FWP

Issuer Free-Writing Prospectus, dated August 12, 2014

Filed Pursuant to Rule 433

Relating to the Preliminary Prospectus Supplement dated

August 11, 2014 and

Registration Statement No. 333-196587

Final Term Sheet

Dated August 12, 2014

Old National Bancorp

4.125% Senior Notes due August 15, 2024

Unless otherwise indicated, terms used but not defined herein have the meanings assigned to such terms in the Preliminary Prospectus Supplement.

 

Issuer:    Old National Bancorp (“ONB” / NASDAQ)
Security Type:    Senior Notes
Legal Format:    SEC Registered
Aggregate Principal Amount:    $175,000,000
Anticipated Rating:    A3 by Moody’s. A rating reflects only the view of a rating agency, and it is not a recommendation to buy, sell or hold the Notes.
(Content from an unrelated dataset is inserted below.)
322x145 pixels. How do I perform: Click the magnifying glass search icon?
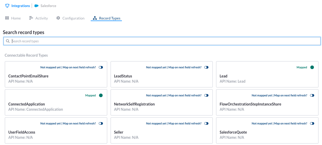8,41
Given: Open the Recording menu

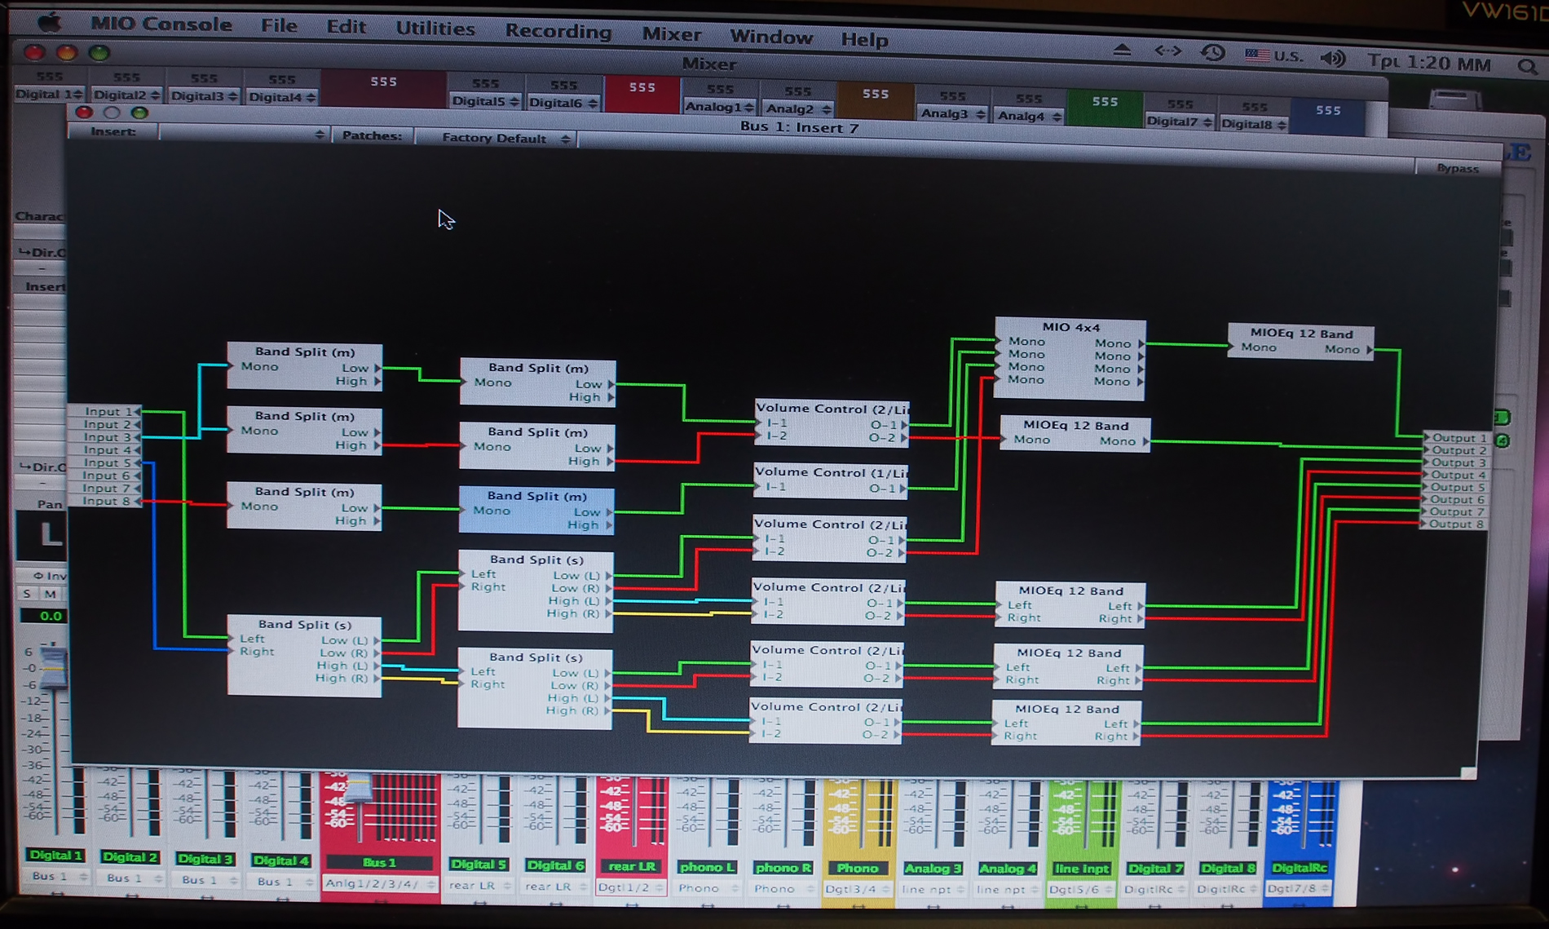Looking at the screenshot, I should point(558,31).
Any rating can be revised upward or downward or withdrawn at any time by a rating agency if such rating agency decides that circumstances warrant that change.
Maturity:    August 15, 2024
Coupon:    4.125%
Price to Public:    100.00%
Yield to Maturity:    4.125%
Pricing Benchmark:    2.50% due May 15, 2024
Benchmark Treasury Yield:    2.445%
Spread to Benchmark:    168 bps
Interest Payment Dates:    Semi-annually on February 15 and August 15 of each year, commencing on February 15, 2015
Day Count Convention:    30 / 360, unadjusted
Denominations:    $1,000 denominations and integral multiples of $1,000
CUSIP / ISIN:    680033 AC1 / US680033AC14
Trade Date:    August 12, 2014
Settlement Date (T+3):    August 15, 2014
Underwriting Discount:    0.65%
Use of Proceeds:    ONB intends to use the net proceeds for general corporate purposes, which may include providing capital to support the growth of its business, payment of the cash consideration of its pending acquisitions of LSB and Founders, payment of the cash consideration components of opportunistic acquisitions of other financial institutions, and repurchases of its common stock. Other than the pending acquisitions of LSB and Founders, ONB has no current commitments or agreements with respect to any additional acquisitions and may decide not to make any additional acquisitions. If, for any reason, one or both of the pending acquisitions are not consummated, ONB will use the net proceeds of the Notes that would have been used in connection with the acquisition for general corporate purposes.
Sole Book-Running Manager:    Sandler O’Neill + Partners, L.P.


The Issuer has filed a registration statement (including a prospectus) on Form S-3 (File No. 333-196587) and a related preliminary prospectus supplement dated August 11, 2014 with the Securities and Exchange Commission (the “SEC”) for the offering to which this communication relates. Before you invest, you should read the prospectus in the registration statement, the related preliminary prospectus supplement and the other documents the Issuer has filed with the SEC for more complete information about the Issuer and this offering. You may get these documents for free by visiting EDGAR on the SEC Web site at www.sec.gov. Alternatively, the issuer, the underwriter or any dealer participating in the offering will arrange to send you the prospectus and the related preliminary prospectus supplement if you request it by calling Sandler O’Neill + Partners, L.P. toll free at 1-866-805-4128.